INDIKA é uma aventura em terceira pessoa que mistura narrativa, exploração e quebra-cabeças em uma visão surreal da Rússia do início do século XX. O jogador acompanha a jovem freira Indika, que sai do mosteiro para cumprir uma tarefa e acaba embarcando em uma jornada de autodescoberta, guiada pela voz do diabo. O foco está na história, na atmosfera e em mecânicas leves, sem combates ou ação.
Gameplay
A jogabilidade se baseia em exploração em terceira pessoa por cenários distorcidos e oníricos. Indika se move em ritmo pausado, realizando tarefas cotidianas como carregar água ou operar máquinas simples, que remetem à monotonia de sua vida anterior.
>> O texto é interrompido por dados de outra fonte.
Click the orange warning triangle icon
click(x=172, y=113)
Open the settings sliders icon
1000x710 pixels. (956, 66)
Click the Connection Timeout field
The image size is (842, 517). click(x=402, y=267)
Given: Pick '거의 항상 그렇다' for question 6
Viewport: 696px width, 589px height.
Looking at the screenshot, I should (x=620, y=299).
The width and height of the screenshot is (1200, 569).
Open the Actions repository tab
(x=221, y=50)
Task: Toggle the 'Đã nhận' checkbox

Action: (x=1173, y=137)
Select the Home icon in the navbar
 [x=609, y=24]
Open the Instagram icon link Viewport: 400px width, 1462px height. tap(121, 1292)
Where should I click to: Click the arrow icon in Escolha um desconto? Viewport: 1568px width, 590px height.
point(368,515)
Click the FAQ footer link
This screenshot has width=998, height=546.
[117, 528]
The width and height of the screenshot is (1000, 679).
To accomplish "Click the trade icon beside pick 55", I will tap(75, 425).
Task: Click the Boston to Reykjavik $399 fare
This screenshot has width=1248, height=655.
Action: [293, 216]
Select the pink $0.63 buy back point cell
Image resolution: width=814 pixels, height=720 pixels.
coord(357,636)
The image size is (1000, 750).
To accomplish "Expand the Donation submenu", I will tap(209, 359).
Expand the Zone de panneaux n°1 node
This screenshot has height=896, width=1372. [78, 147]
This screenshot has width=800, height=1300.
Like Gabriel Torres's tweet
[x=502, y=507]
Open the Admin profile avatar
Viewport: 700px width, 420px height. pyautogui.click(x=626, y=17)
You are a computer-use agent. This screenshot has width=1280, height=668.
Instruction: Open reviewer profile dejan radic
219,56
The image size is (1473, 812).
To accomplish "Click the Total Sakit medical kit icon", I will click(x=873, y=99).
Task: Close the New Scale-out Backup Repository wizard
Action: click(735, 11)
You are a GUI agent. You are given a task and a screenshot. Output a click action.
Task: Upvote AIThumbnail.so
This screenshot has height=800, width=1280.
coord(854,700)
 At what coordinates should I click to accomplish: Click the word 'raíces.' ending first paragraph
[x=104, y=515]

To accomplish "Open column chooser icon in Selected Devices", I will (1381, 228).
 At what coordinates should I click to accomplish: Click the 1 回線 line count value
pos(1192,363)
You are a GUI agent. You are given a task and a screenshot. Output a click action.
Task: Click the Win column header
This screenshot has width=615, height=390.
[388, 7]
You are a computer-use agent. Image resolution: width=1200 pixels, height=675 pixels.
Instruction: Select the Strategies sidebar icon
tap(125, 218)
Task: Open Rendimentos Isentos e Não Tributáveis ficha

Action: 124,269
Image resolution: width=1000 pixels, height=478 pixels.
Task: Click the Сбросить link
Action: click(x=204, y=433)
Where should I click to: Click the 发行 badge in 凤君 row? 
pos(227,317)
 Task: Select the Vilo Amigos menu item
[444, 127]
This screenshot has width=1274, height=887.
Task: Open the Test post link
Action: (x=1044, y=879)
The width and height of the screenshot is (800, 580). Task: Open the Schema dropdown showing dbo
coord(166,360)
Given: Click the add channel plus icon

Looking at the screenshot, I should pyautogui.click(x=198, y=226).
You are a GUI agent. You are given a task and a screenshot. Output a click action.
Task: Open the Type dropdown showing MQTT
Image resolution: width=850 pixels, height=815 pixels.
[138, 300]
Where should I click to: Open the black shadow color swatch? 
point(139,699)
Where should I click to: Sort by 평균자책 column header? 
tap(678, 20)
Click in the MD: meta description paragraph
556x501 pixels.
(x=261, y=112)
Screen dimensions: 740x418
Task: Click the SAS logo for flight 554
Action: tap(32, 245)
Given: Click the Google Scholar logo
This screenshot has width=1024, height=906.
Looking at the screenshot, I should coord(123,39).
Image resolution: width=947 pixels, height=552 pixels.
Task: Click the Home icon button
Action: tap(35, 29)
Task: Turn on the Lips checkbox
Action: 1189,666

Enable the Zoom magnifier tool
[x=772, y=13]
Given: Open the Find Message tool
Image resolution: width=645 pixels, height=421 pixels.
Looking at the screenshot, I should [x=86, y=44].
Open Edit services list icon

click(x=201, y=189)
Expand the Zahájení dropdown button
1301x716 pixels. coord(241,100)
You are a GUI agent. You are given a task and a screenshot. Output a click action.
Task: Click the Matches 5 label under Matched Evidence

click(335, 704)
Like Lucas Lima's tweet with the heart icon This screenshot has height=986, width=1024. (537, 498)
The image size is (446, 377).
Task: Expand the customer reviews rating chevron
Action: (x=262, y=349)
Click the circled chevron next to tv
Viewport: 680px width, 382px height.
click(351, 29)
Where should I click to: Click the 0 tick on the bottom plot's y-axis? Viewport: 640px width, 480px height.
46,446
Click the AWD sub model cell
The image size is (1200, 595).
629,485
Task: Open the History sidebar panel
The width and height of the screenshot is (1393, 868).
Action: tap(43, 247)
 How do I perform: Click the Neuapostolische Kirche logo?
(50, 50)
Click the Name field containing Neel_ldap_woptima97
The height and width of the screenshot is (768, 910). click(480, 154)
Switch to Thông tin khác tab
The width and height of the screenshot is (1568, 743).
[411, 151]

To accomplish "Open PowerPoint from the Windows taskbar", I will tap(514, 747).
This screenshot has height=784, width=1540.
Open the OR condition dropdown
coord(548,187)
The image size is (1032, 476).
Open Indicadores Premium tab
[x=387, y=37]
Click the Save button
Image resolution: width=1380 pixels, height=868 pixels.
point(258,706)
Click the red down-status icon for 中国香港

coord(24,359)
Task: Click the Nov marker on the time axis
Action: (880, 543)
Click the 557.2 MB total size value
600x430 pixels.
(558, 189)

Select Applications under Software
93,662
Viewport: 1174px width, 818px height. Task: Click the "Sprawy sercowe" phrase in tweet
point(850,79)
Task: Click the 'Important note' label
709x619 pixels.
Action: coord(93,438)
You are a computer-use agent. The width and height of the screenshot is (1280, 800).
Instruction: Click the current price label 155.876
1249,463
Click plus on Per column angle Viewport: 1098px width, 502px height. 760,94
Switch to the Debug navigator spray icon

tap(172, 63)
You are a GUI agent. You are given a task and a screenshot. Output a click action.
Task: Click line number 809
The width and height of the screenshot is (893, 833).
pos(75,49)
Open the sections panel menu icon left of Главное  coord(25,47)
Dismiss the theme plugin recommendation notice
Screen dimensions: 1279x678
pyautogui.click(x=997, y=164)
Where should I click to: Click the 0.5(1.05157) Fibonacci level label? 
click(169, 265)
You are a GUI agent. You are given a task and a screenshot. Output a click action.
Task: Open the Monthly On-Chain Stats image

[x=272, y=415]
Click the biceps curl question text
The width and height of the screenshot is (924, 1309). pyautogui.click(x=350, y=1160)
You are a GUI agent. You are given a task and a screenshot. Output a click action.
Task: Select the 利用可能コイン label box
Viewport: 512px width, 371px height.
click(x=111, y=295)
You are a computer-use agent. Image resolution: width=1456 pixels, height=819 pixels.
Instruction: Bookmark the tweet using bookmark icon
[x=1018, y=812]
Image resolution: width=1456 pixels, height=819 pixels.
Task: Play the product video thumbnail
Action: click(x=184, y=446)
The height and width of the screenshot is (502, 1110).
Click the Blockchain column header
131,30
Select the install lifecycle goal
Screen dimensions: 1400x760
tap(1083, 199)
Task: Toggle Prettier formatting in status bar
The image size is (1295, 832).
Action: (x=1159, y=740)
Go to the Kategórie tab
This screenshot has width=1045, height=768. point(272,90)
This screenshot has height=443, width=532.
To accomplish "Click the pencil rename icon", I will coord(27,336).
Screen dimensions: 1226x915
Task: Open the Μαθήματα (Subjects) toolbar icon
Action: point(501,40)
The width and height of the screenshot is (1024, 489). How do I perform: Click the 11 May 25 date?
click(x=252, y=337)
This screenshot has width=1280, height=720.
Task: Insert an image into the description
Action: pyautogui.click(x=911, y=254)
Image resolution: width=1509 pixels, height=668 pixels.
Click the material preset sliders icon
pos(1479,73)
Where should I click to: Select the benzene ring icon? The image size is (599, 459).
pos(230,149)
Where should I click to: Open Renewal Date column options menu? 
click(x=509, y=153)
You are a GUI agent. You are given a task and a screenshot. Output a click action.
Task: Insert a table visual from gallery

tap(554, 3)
Essas sequências dão lugar a quebra-cabeças que envolvem empurrar objetos, puxar alavancas, rearranjar estruturas e resolver desafios espaciais. Alguns deles são influenciados pelo diabo, que altera perspectivas e layouts dos ambientes de forma criativa. Há trechos limitados de plataforma, geralmente ligados à navegação ou a flashbacks, enquanto minijogos em pixel art 2D representam momentos do passado de Indika, como corridas ou interações no estilo arcade. O diabo acompanha a jornada com comentários constantes, que definem o tom e, por vezes, influenciam as soluções dos quebra-cabeças ou as mudanças no cenário.
Modos de Jogo
INDIKA oferece apenas uma campanha linear, sem modos adicionais, multiplayer ou caminhos alternativos. Toda a experiência se desenrola em uma única jornada contínua, alternando entre caminhada, quebra-cabeças e narrativa, sem elementos competitivos, cooperativos ou voltados para repetição. A progressão é direta, guiada pela missão central e pelo conflito interno de Indika.
História e Cenário
Em um cenário marcado pelo embate entre visões religiosas e a realidade crua, a narrativa acompanha a saída de Indika do convento após um incidente. Ela encontra um condenado foragido e atravessa paisagens russas surreais, que misturam o peso da indústria com distorções fantásticas. A presença do diabo permeia os diálogos e os questionamentos filosóficos, abordando temas como fé, autoridade e dúvida pessoal. Sequências em pixel art revelam fragmentos de seu passado conturbado, aprofundando sua personagem sem adicionar conteúdo paralelo ou finais múltiplos.
Vale a pena jogar?
INDIKA é indicado para quem valoriza narrativa atmosférica e abordagens não convencionais em vez de ação acelerada ou mecânicas extensas. Com duração entre três e seis horas, o jogo entrega uma experiência compacta, centrada em sua premissa única e em seu humor sombrio. As avaliações de usuários na Steam são "Muito positivas", com elogios à apresentação distinta, às vozes e aos temas instigantes. Quem busca uma aventura curta e focada em jogador solo, com variedade de quebra-cabeças e visuais surreais, deve se identificar com a proposta. Já quem espera sistemas mais profundos ou alto valor de repetição pode achar o ritmo deliberado e o escopo limitado menos envolventes. O título está disponível como versão completa, sem conteúdo sazonal ou expansões.